Of course this also provides a good historical summary of each month’s caching. Well, I’ve never been shy of stealing someone else’s good idea, so I’m going to do just that. However I’ve never been one for taking many photos so they will be sparse at times to put it mildly. Also I’ll label them outings rather than adventures: my caching outings tend to be enjoyable rather than exciting.
The month began with a visit out to Sevenhampton to check on one of my puzzle caches there (The Man with the Golden Pen). A Wantage based cacher had visited it the day before and whilst walking back to the village had been surrounded by a gang of armed locals(hunt supporters, or more likely shoot helpers) demanding to know what he was up to. He had calmly explained geocaching to them and they left him alone. It was thought that they may have removed the cache. Anyway I went and checked and the cache was still safely in-situ.
The weather was pretty appalling on the first Saturday of the month so I just had a couple of hours to do the 5 caches in the triangle between Hodson, Chisledon and the M4. The wind was in the ‘right’ direction and the noise from the motorway was taken away from me making this an exceedingly pleasant little outing. A cock-up on the final cache of the afternoon meant I ended up in someone’s back garden and had to climb over their back fence – oops!
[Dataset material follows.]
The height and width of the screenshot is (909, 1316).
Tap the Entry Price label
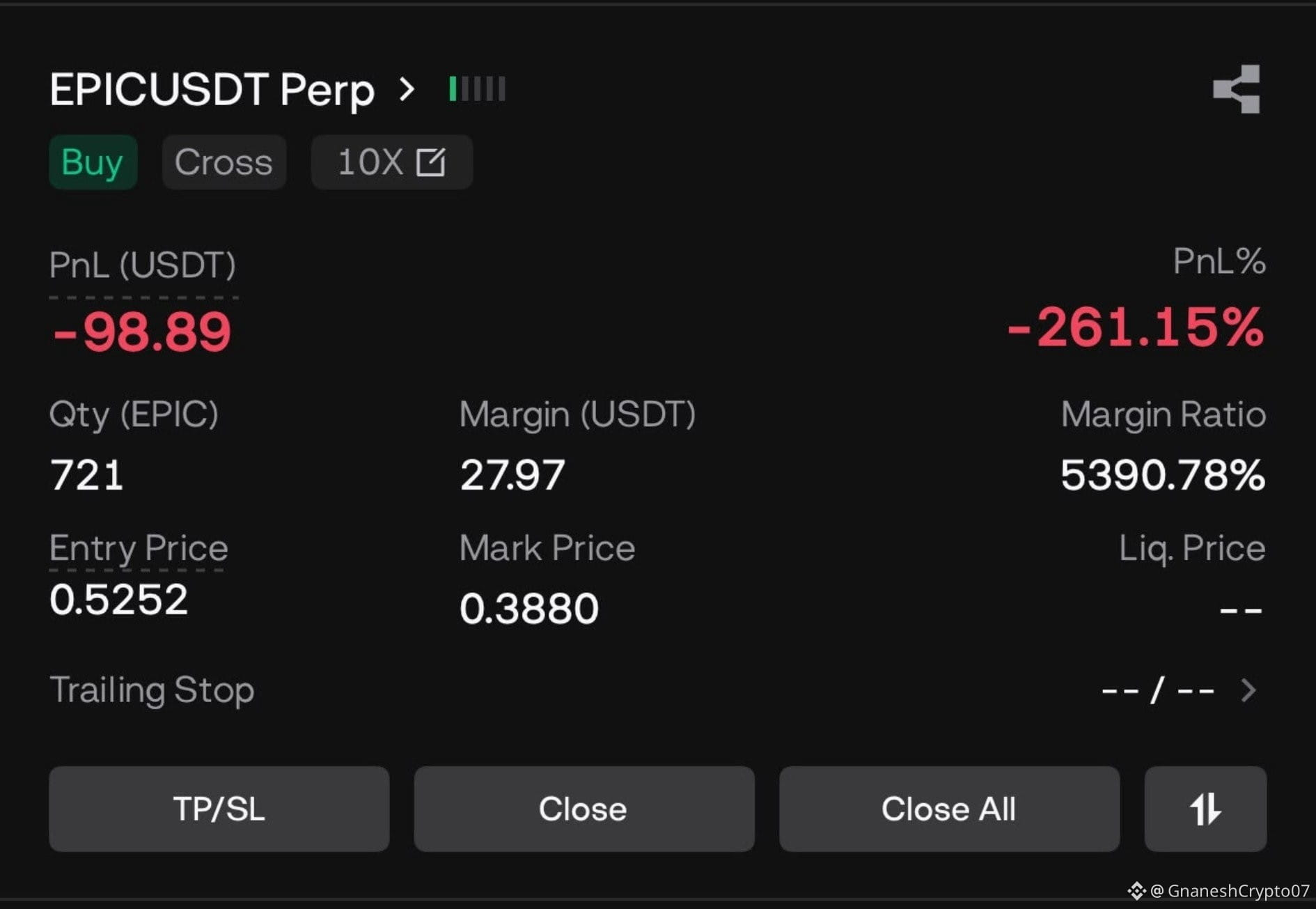coord(139,547)
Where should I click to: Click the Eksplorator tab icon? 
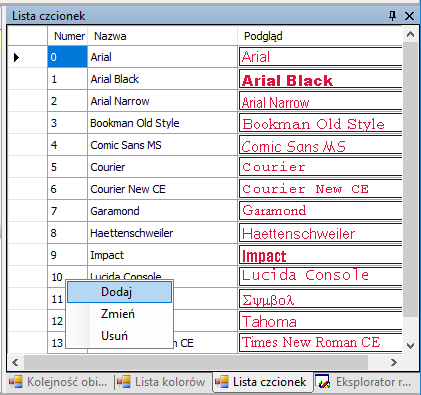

Sean (Smenus) joined us the following day and we were determined to go caching. However again, the weather in the morning was foul and we only got out mid-afternoon. We then proceeded to do 15 caches in the Coleshill and Coxwell Circuit (CCC), this being a circuit that starts at Badbury Clump, proceeds cross-country to the attractive NT village of Coleshill, then goes cross-country to the attractive village of Great Coxwell, before circling back to the Clump. Badbury Clump and the villages are very nice, but the bits in-between are dull and boring.
Unfortunately we left it too late and this ended up being a bit of a forced march to finish in daylight. We were pretty pooped by the end, to put it mildly. We did however record our 1000th cache on the circuit. This happened at a particularly dull cache. We recorded the momentous 1001st cache, which was marginally less dull, with a picture where we unsuccessfully attempted to spell ‘1001’ with our fingers!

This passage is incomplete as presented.